> **Extract provided**
· · ·

Voxtral-Mini-3B-2507: transcribe.cpp GGUF

GGUF conversions of mistralai/Voxtral-Mini-3B-2507 for use with transcribe.cpp.

Ported from upstream commit 3060fe3, pinned 2026-06-06. Validated against the Transformers reference at transcribe.cpp commit 483c122 on 2026-06-06.

Offline audio-LLM speech-to-text and speech translation. A Whisper-large-v3 bidirectional audio encoder feeds a 4-frame-group projector (375 audio tokens per 30 s chunk) into a Ministral-3B causal LM (30 layers, GQA 32/8, NEOX RoPE, SwiGLU) via audio-token injection. Takes a 16 kHz mono WAV and produces a transcript via greedy decoding; speech translation runs through the mistral-common instruct template. The smaller sibling of Voxtral Small 24B — same encoder, projector, log-mel frontend, and tekken tokenizer, with a 3B decoder in place of Mistral-Small-24B.

Downloads

Quantization Download Size WER (LibriSpeech test-clean)

· · ·

(Collected data)

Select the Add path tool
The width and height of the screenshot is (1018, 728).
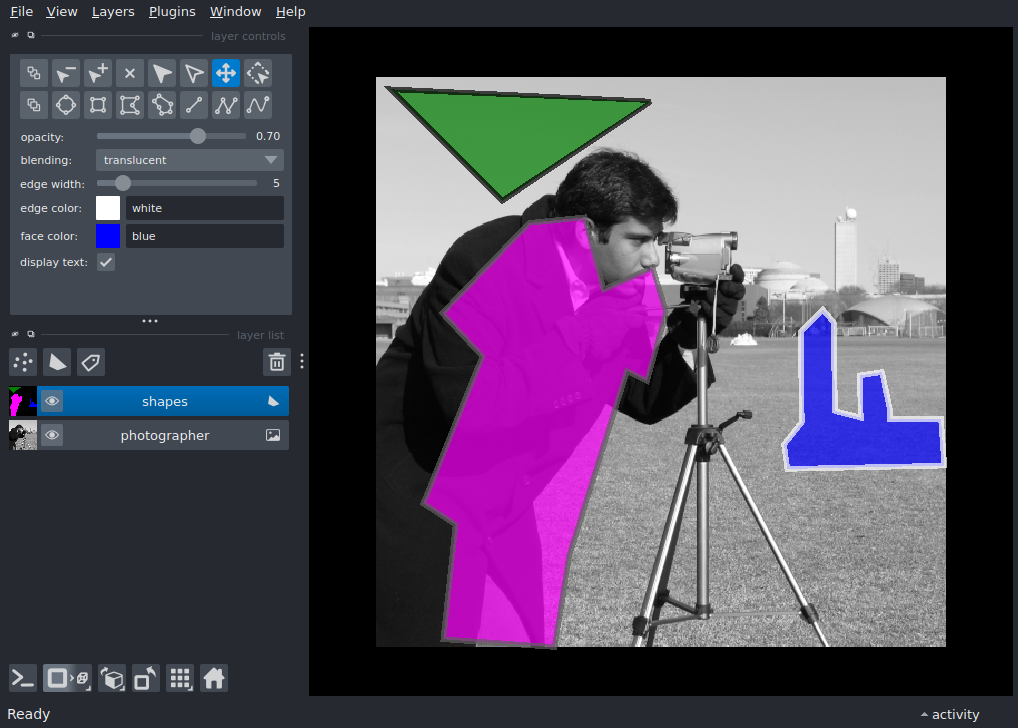pos(257,104)
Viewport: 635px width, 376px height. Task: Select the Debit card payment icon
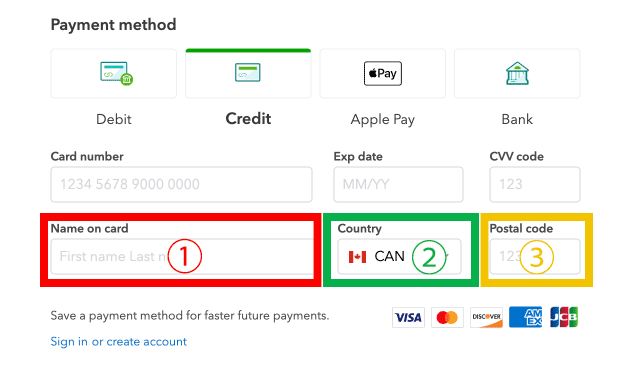coord(114,73)
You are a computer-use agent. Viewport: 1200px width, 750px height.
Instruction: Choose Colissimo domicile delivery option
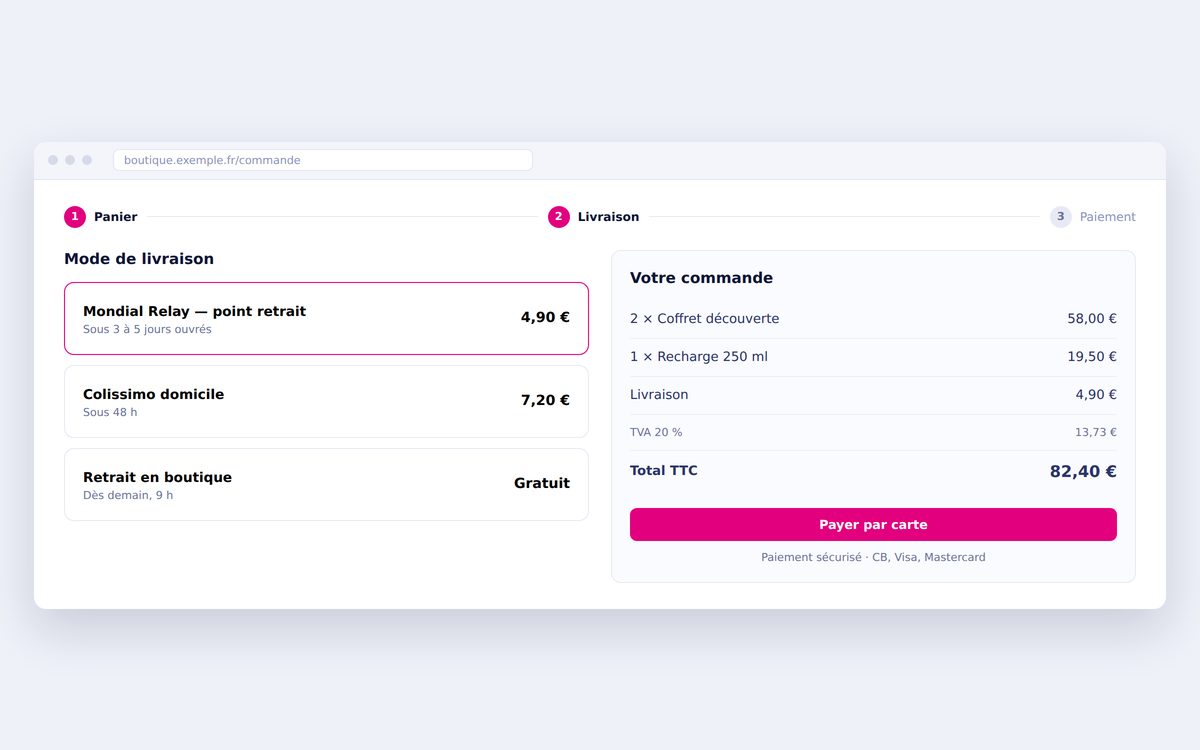(326, 401)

· · ·

> **Exercise instructions**
1. On the Voxtral-Mini-3B page, how many audio tokens does the projector produce for each 30-second chunk?
2. Pick up the Voxtral-Mini-3B page where it stops and carry it on.

> **Expected results**
1. 375 audio tokens.

2.
BF16 Voxtral-Mini-3B-2507-BF16.gguf 9.37 GB 1.88%
F16 Voxtral-Mini-3B-2507-F16.gguf 9.38 GB 1.89%
Q8_0 Voxtral-Mini-3B-2507-Q8_0.gguf 5.00 GB 1.87%
Q6_K Voxtral-Mini-3B-2507-Q6_K.gguf 3.87 GB 1.87%
Q5_K_M Voxtral-Mini-3B-2507-Q5_K_M.gguf 3.46 GB 1.91%
Q4_K_M Voxtral-Mini-3B-2507-Q4_K_M.gguf 2.98 GB 1.94%

WER measured on the full LibriSpeech test-clean split (2620 utterances) with the Whisper English text normalizer, batch size 8 on an NVIDIA L40S. Same-machine HuggingFace transformers reference (VoxtralForConditionalGeneration, BF16, attn_implementation=eager, greedy): 1.87%; the BF16 GGUF matches within rounding. The BF16-vs-reference parity is the family's tensor-level numerical gate — 43 checkpointed tensors within tolerance, transcript byte-exact.

Usage

Build transcribe.cpp from source:

git clone git@github.com:handy-computer/transcribe.cpp.git
cd transcribe.cpp
cmake -B build && cmake --build build

Run on a 16 kHz mono WAV:

build/bin/transcribe-cli \
  -m Voxtral-Mini-3B-2507-Q8_0.gguf \
  input.wav

If your audio isn't already 16 kHz mono WAV, convert it first:

ffmpeg -i input.mp3 -ar 16000 -ac 1 output.wav

See the transcribe.cpp model page for performance numbers, numerical validation, and reproduction steps.

License

Inherited from the base model: Apache-2.0. See the upstream model card for full terms.


Original Model Card

The section below is reproduced from mistralai/Voxtral-Mini-3B-2507 at commit 3060fe3 for offline reference. The upstream card is the authoritative source.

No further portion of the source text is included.